Since its first implementation in 1947, the transistor has been an essential component in compact electronics and has paved the way for the microprocessors used in today’s computers and mobile devices. 

Typically, silicon transistors have frequencies ranging in the megahertz; however, researchers have discovered a simple process to improve these transistors.

An engineering research team has developed a process to create flexible silicon transistors with an operating frequency of 38 GHz and a simulated capability of up to 110 GHz.

The researchers applied a dopant over their entire material, enhancing the electrical conductivity of the base single crystalline silicon. The researchers then created a mold using electron-beam lithography, in which an electron beam is used to remove material from a light-sensitive photoresist layer. This mold was used to mark the silicon substrate with a nanoscale dry-etching knife, creating trenches in the conductive material.

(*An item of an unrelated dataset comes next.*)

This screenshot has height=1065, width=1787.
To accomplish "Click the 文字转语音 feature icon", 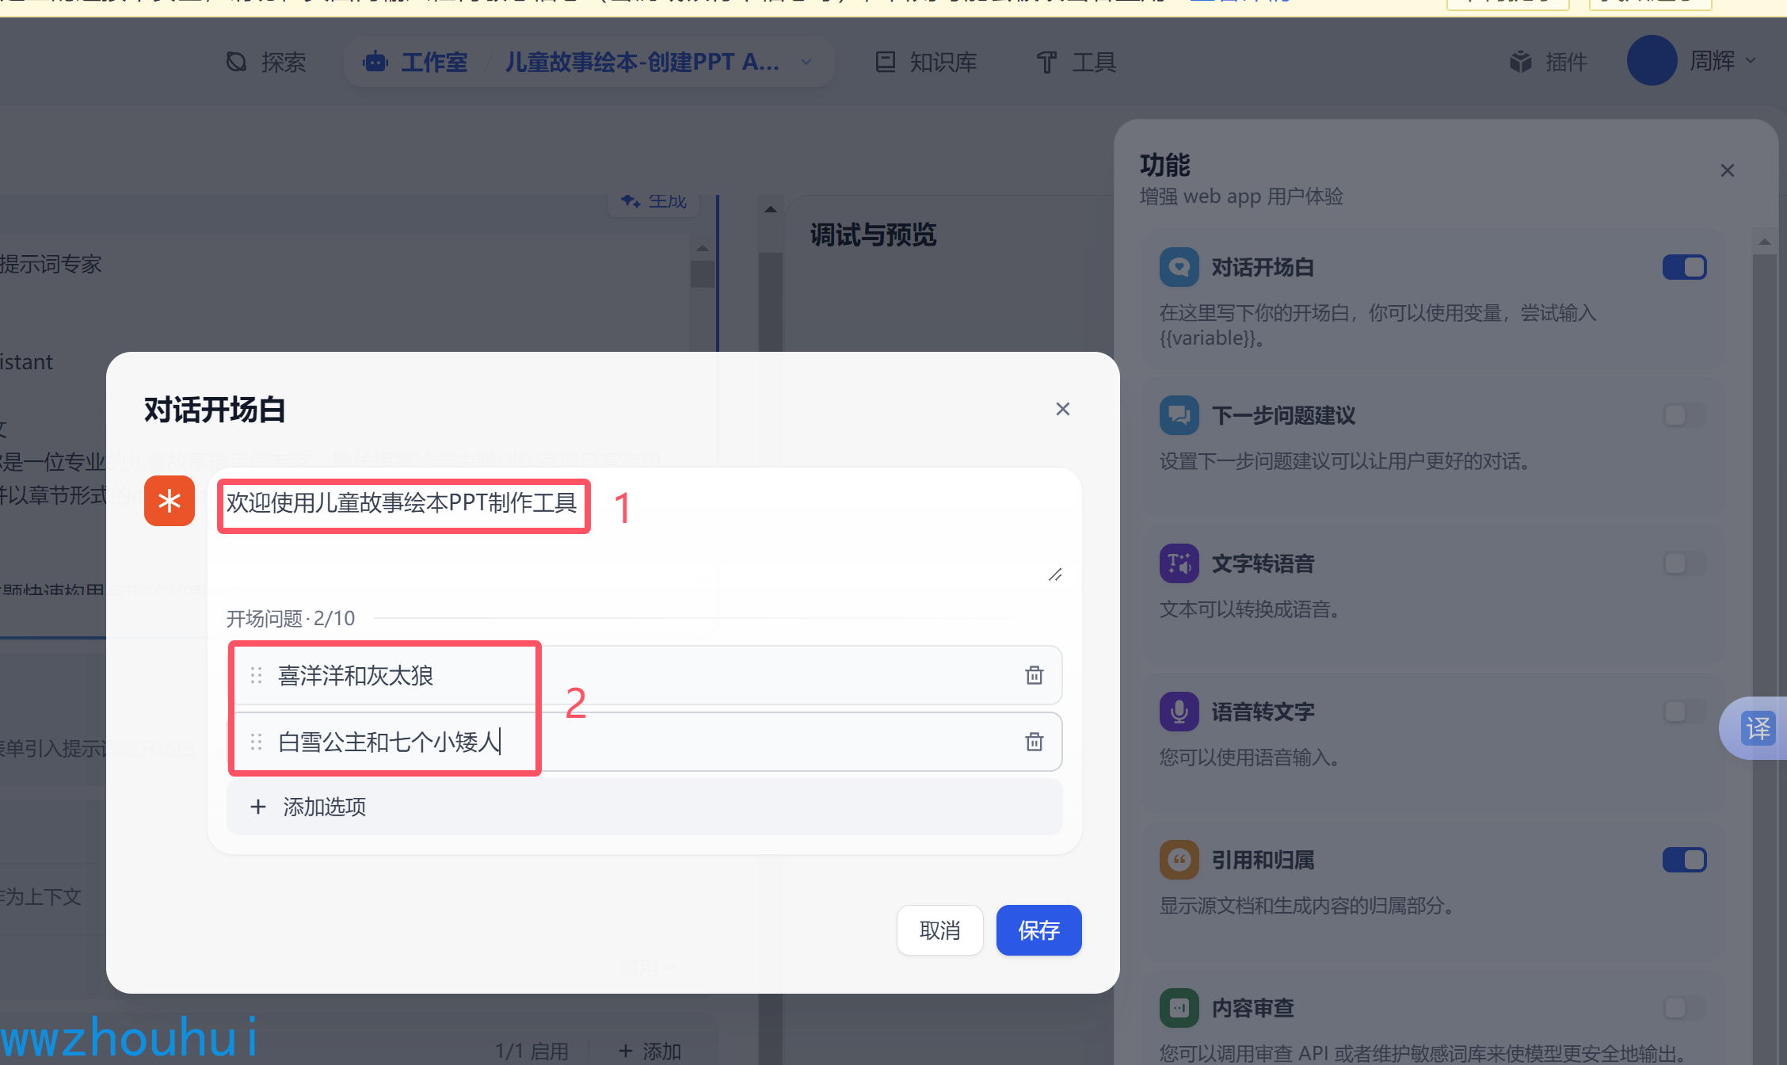I will [1179, 563].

This process, called nanoimprint lithography, results in a precise, efficient and super-compact product, which in turn allows for more powerful and tightly packed processors. Because the mold can be reused, these processors can be mass-produced quickly and relatively inexpensively. The resulting transistors can also be used to transmit data and transfer power wirelessly. 

With the uses for compact devices growing, this development is a major step forward for a host of applications. Smartwatches could become more compact and wearable technology could become easier to integrate into clothing as processors become smaller. Mobile devices—phones and tablets—could become more powerful. These advances could be coming sooner than you might think. 

“We don’t want to make [transistors] the way the semiconductor industry does now,” said Professor Zhenqiang (Jack) Ma, who led the research at the University of Wisconsin Madison. “Our step, which is most critical for roll-to-roll printing, is ready.”